# 3D Hat Embroidery Shop



## Chabbs (Feb 7, 2011)

Ive been struggling to find an embroidery shop in the Miami/Fort Lauderdale area, that can do 3d printing on hats. I'm creating a clothing line and need the embroidery to be high quality, like the stitching you would find on a new era hat, but the quality at these local places has been no where close to that. Are there any online embroidery shops that anyone has used that do high quality work? Its a one color job, is trying to get this done for around $5 per hat an unreasonable request?


----------



## WainiacS (Mar 6, 2017)

Hi There,


Pricing is based on stitch count and qty. Are you able to snap a pic of the art you want embroidered?
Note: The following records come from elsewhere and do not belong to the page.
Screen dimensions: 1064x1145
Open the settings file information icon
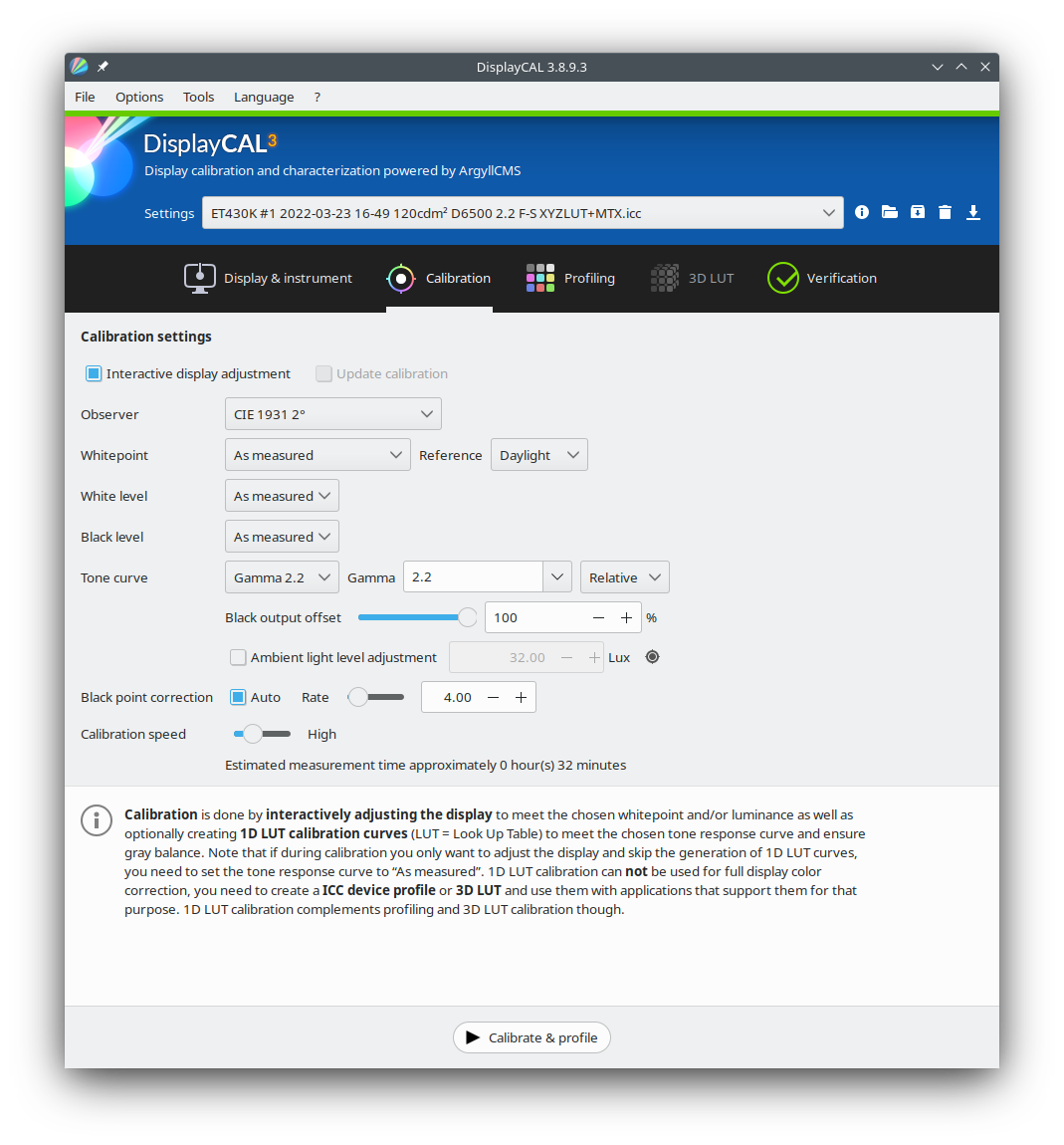(861, 212)
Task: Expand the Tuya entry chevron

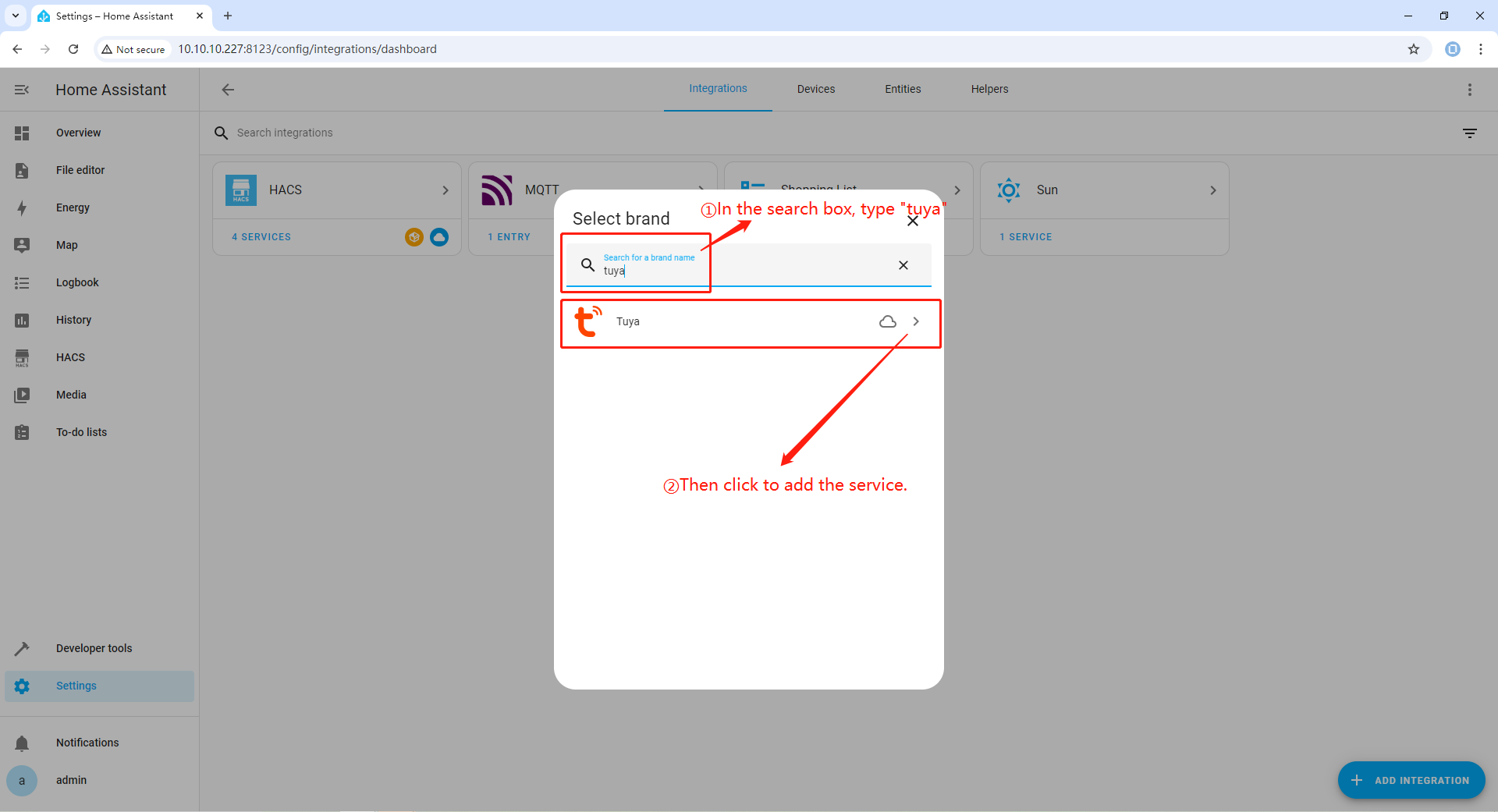Action: pos(916,321)
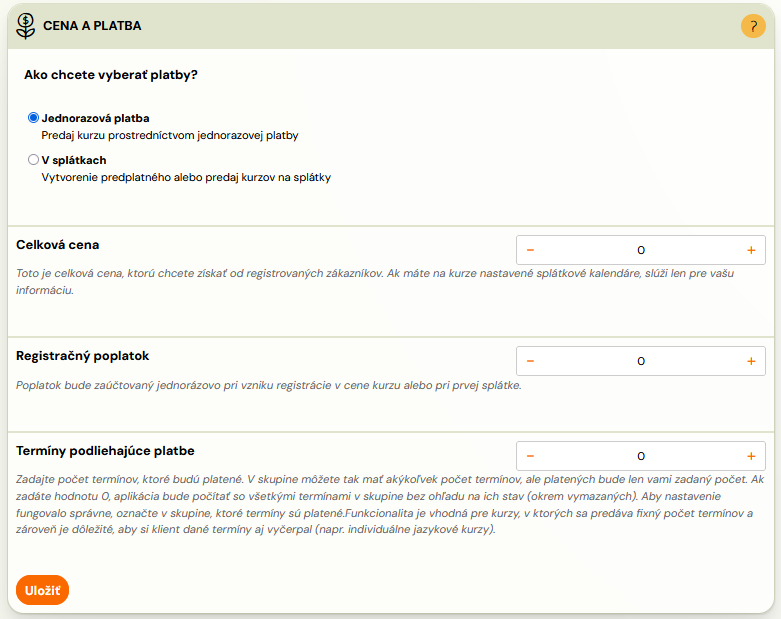This screenshot has width=781, height=619.
Task: Save settings with the Uložiť button
Action: (x=42, y=590)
If so, post it here and people will be able to give you some input.


Good Luck,


Wayne


----------



## Chabbs (Feb 7, 2011)

Wayne,


Thanks for the response. Here is a picture of the DTS file.


----------



## splathead (Dec 4, 2005)

:: Post moved to the Referrals and Recommendations section. Feel free to now offer your own services to the original poster. ::​


----------



## Chabbs (Feb 7, 2011)

Is there a specific machine that produces high quality work, that I should be asking to see if companies have? Is my DST file garbage, should I get it redone?


----------